İşitme yeteneği nedir, İşitme yeteneği ne demek

İşitme yeteneği; Veteriner alanında kullanılan bir sözcüktür.

Veterinerlikte sözlük anlamı:

Culicidae ailesindeki sivrisineklerde bulunan özellik. Birçok Culicidae erkeği antenlerinin ikinci segmentinde bulunan Johnston organı vasıtasıyla dişinin kanat vuruşlarını (yaklaşık 250-350 Hz) duyabilirler ve cezbolurlar. Dişiler erkeğin kanat vuruşlarını (250-500 Hz) hissedemez ve bu nedenle erkeklerden kaçamazlar.

İşitme yeteneği anlamı, tanımı

İşit : Eşit, denk

Yete : Sakatlık. Taraf.

Yeten : Herkes. Süresi dolan, günü gelen kimse: Yatan ölmez yeten ölür. Yetişen, ulaşan. Olgun, olgunlaşan. Süresi dolan, günü gelen. Tüm canlılar, herkes.

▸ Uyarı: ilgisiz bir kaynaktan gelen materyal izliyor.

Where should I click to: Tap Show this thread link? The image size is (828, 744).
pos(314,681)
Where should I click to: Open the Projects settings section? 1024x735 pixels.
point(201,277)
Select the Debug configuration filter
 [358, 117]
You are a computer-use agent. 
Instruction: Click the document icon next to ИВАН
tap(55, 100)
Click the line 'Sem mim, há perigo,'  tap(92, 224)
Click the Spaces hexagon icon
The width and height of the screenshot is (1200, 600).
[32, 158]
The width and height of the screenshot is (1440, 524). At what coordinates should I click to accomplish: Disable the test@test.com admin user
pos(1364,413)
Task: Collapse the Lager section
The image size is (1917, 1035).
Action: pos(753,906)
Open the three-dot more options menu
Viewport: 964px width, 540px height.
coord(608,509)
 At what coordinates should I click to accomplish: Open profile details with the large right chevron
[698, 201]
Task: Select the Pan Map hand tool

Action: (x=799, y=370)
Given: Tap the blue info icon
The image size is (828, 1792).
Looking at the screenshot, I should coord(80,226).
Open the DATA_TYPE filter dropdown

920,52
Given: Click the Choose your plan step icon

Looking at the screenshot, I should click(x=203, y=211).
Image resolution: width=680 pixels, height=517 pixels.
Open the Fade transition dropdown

İşitme : İşitmek işi. Duyma, sema (II).

Sivrisinekler : Pullarla örtülü vücutlarının yarısı boyunda hortumları olan ve sıtmadan başka birçok hastalığı daha bulaştırma yönünden ayrıca önem taşıyan kan emici iplikboynuzlular familyası.

Vasıtasıyla : Aracılığıyla.

Sivrisinek : Çift kanatlılardan, insan ve memeli hayvanların kanıyla beslenen, birçok türü bulunan ve bir türü sıtma mikrobu aşılayan, sulak, bataklık yerlerde çok üreyen ve bulaşıcı hastalıkları yayan uçucu böcek (Culexpipiens).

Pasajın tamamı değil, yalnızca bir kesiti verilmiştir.